Data to process:
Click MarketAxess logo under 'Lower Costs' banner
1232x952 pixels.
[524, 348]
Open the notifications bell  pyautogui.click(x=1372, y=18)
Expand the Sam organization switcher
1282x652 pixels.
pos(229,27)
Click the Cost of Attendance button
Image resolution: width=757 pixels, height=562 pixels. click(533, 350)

==

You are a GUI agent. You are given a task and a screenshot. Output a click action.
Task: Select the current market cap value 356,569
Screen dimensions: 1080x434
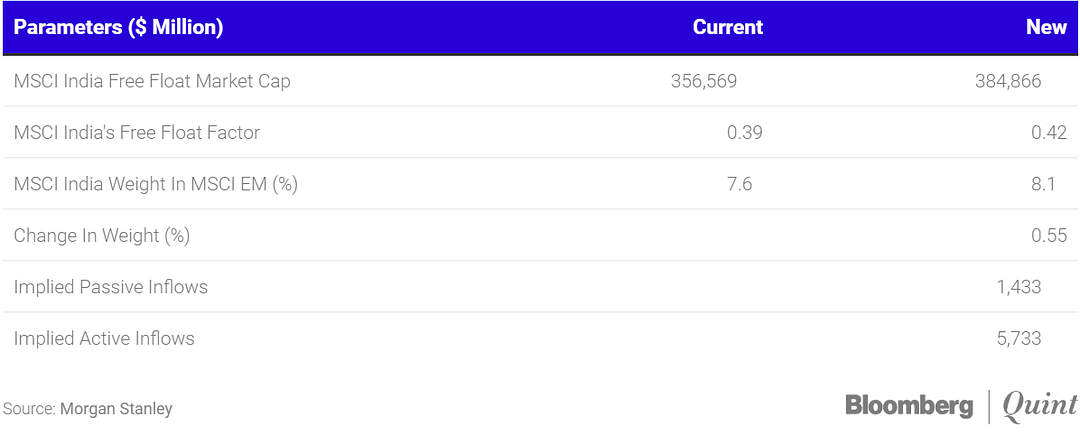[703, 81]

The exercise: Reproduce the listing lines unchanged, starting with the line that contains "Click MarketAxess logo" and going on through the line that contains "Image resolution: width=757", both included.

Response below:
Click MarketAxess logo under 'Lower Costs' banner
1232x952 pixels.
[524, 348]
Open the notifications bell  pyautogui.click(x=1372, y=18)
Expand the Sam organization switcher
1282x652 pixels.
pos(229,27)
Click the Cost of Attendance button
Image resolution: width=757 pixels, height=562 pixels. click(533, 350)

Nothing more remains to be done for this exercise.